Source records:
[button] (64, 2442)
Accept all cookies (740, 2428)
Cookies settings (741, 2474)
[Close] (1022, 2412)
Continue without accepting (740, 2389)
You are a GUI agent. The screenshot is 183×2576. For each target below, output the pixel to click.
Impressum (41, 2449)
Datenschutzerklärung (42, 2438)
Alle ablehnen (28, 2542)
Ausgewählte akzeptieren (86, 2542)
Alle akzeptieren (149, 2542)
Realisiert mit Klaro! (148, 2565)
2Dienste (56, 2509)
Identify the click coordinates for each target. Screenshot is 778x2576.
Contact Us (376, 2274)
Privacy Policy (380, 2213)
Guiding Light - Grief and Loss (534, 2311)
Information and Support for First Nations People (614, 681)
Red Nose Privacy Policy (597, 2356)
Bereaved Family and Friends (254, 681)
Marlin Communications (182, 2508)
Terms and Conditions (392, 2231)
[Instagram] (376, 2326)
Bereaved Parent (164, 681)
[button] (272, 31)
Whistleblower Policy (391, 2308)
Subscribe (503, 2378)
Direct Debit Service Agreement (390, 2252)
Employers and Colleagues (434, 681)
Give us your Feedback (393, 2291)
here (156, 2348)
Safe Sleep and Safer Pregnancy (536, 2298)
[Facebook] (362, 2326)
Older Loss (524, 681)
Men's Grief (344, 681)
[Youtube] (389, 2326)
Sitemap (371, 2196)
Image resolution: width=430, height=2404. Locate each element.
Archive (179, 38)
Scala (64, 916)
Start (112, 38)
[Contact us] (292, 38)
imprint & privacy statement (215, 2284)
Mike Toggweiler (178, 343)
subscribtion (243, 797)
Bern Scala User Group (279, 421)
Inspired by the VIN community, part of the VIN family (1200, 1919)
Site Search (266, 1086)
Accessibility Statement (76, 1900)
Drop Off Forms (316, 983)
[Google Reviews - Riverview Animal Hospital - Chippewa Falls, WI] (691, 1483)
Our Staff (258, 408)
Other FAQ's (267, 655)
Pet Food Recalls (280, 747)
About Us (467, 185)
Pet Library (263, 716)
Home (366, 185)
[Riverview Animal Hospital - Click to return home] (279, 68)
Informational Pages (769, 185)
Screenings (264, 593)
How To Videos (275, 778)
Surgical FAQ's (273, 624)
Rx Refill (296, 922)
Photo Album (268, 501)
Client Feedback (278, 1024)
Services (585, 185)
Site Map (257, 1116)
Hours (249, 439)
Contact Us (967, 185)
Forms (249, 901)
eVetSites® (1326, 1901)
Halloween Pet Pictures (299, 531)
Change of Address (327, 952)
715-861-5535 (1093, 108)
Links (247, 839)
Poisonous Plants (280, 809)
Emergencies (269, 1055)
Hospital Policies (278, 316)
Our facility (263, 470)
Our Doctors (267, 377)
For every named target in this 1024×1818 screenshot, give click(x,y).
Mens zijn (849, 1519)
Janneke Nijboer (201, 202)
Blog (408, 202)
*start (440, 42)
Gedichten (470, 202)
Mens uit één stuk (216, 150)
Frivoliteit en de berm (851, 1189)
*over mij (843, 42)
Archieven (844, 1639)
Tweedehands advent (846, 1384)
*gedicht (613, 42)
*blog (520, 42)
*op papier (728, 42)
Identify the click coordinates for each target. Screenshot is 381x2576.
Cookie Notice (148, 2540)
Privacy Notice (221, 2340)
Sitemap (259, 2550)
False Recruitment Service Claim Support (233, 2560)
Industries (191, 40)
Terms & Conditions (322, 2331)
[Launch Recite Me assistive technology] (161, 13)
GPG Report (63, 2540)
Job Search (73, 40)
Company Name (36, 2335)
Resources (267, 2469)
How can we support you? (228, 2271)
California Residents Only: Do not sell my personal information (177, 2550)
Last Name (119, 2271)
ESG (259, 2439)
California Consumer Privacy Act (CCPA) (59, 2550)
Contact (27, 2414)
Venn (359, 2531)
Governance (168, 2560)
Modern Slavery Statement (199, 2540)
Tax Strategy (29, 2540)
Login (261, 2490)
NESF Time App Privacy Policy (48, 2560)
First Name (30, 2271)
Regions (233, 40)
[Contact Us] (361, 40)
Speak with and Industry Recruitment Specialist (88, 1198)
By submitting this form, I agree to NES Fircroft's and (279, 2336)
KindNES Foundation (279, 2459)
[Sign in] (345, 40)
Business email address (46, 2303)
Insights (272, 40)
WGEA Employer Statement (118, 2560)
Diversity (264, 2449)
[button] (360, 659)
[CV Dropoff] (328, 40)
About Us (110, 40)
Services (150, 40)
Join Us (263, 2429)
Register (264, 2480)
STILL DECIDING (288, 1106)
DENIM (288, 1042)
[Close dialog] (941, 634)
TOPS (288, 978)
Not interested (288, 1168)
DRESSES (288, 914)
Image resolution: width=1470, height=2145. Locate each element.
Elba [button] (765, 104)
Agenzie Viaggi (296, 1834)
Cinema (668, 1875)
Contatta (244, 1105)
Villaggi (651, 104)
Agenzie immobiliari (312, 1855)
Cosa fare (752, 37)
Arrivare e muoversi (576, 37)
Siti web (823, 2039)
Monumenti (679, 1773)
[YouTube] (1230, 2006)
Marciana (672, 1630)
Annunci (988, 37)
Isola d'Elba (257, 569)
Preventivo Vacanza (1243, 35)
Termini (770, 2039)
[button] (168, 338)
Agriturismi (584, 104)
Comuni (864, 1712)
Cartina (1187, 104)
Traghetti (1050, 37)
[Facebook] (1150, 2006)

# What you should do
The data above should be output exactly, with each line intact.

# Solution to this task
[button] (64, 2442)
Accept all cookies (740, 2428)
Cookies settings (741, 2474)
[Close] (1022, 2412)
Continue without accepting (740, 2389)
You are a GUI agent. The screenshot is 183×2576. For each target below, output the pixel to click.
Impressum (41, 2449)
Datenschutzerklärung (42, 2438)
Alle ablehnen (28, 2542)
Ausgewählte akzeptieren (86, 2542)
Alle akzeptieren (149, 2542)
Realisiert mit Klaro! (148, 2565)
2Dienste (56, 2509)
Identify the click coordinates for each target. Screenshot is 778x2576.
Contact Us (376, 2274)
Privacy Policy (380, 2213)
Guiding Light - Grief and Loss (534, 2311)
Information and Support for First Nations People (614, 681)
Red Nose Privacy Policy (597, 2356)
Bereaved Family and Friends (254, 681)
Marlin Communications (182, 2508)
Terms and Conditions (392, 2231)
[Instagram] (376, 2326)
Bereaved Parent (164, 681)
[button] (272, 31)
Whistleblower Policy (391, 2308)
Subscribe (503, 2378)
Direct Debit Service Agreement (390, 2252)
Employers and Colleagues (434, 681)
Give us your Feedback (393, 2291)
here (156, 2348)
Safe Sleep and Safer Pregnancy (536, 2298)
[Facebook] (362, 2326)
Older Loss (524, 681)
Men's Grief (344, 681)
[Youtube] (389, 2326)
Sitemap (371, 2196)
Image resolution: width=430, height=2404. Locate each element.
Archive (179, 38)
Scala (64, 916)
Start (112, 38)
[Contact us] (292, 38)
imprint & privacy statement (215, 2284)
Mike Toggweiler (178, 343)
subscribtion (243, 797)
Bern Scala User Group (279, 421)
Inspired by the VIN community, part of the VIN family (1200, 1919)
Site Search (266, 1086)
Accessibility Statement (76, 1900)
Drop Off Forms (316, 983)
[Google Reviews - Riverview Animal Hospital - Chippewa Falls, WI] (691, 1483)
Our Staff (258, 408)
Other FAQ's (267, 655)
Pet Food Recalls (280, 747)
About Us (467, 185)
Pet Library (263, 716)
Home (366, 185)
[Riverview Animal Hospital - Click to return home] (279, 68)
Informational Pages (769, 185)
Screenings (264, 593)
How To Videos (275, 778)
Surgical FAQ's (273, 624)
Rx Refill (296, 922)
Photo Album (268, 501)
Client Feedback (278, 1024)
Services (585, 185)
Site Map (257, 1116)
Hours (249, 439)
Contact Us (967, 185)
Forms (249, 901)
eVetSites® (1326, 1901)
Halloween Pet Pictures (299, 531)
Change of Address (327, 952)
715-861-5535 (1093, 108)
Links (247, 839)
Poisonous Plants (280, 809)
Emergencies (269, 1055)
Hospital Policies (278, 316)
Our facility (263, 470)
Our Doctors (267, 377)
For every named target in this 1024×1818 screenshot, give click(x,y).
Mens zijn (849, 1519)
Janneke Nijboer (201, 202)
Blog (408, 202)
*start (440, 42)
Gedichten (470, 202)
Mens uit één stuk (216, 150)
Frivoliteit en de berm (851, 1189)
*over mij (843, 42)
Archieven (844, 1639)
Tweedehands advent (846, 1384)
*gedicht (613, 42)
*blog (520, 42)
*op papier (728, 42)
Identify the click coordinates for each target. Screenshot is 381x2576.
Cookie Notice (148, 2540)
Privacy Notice (221, 2340)
Sitemap (259, 2550)
False Recruitment Service Claim Support (233, 2560)
Industries (191, 40)
Terms & Conditions (322, 2331)
[Launch Recite Me assistive technology] (161, 13)
GPG Report (63, 2540)
Job Search (73, 40)
Company Name (36, 2335)
Resources (267, 2469)
How can we support you? (228, 2271)
California Residents Only: Do not sell my personal information (177, 2550)
Last Name (119, 2271)
ESG (259, 2439)
California Consumer Privacy Act (CCPA) (59, 2550)
Contact (27, 2414)
Venn (359, 2531)
Governance (168, 2560)
Modern Slavery Statement (199, 2540)
Tax Strategy (29, 2540)
Login (261, 2490)
NESF Time App Privacy Policy (48, 2560)
First Name (30, 2271)
Regions (233, 40)
[Contact Us] (361, 40)
Speak with and Industry Recruitment Specialist (88, 1198)
By submitting this form, I agree to NES Fircroft's and (279, 2336)
KindNES Foundation (279, 2459)
[Sign in] (345, 40)
Business email address (46, 2303)
Insights (272, 40)
WGEA Employer Statement (118, 2560)
Diversity (264, 2449)
[button] (360, 659)
[CV Dropoff] (328, 40)
About Us (110, 40)
Services (150, 40)
Join Us (263, 2429)
Register (264, 2480)
STILL DECIDING (288, 1106)
DENIM (288, 1042)
[Close dialog] (941, 634)
TOPS (288, 978)
Not interested (288, 1168)
DRESSES (288, 914)
Image resolution: width=1470, height=2145. Locate each element.
Elba [button] (765, 104)
Agenzie Viaggi (296, 1834)
Cinema (668, 1875)
Contatta (244, 1105)
Villaggi (651, 104)
Agenzie immobiliari (312, 1855)
Cosa fare (752, 37)
Arrivare e muoversi (576, 37)
Siti web (823, 2039)
Monumenti (679, 1773)
[YouTube] (1230, 2006)
Marciana (672, 1630)
Annunci (988, 37)
Isola d'Elba (257, 569)
Preventivo Vacanza (1243, 35)
Termini (770, 2039)
[button] (168, 338)
Agriturismi (584, 104)
Comuni (864, 1712)
Cartina (1187, 104)
Traghetti (1050, 37)
[Facebook] (1150, 2006)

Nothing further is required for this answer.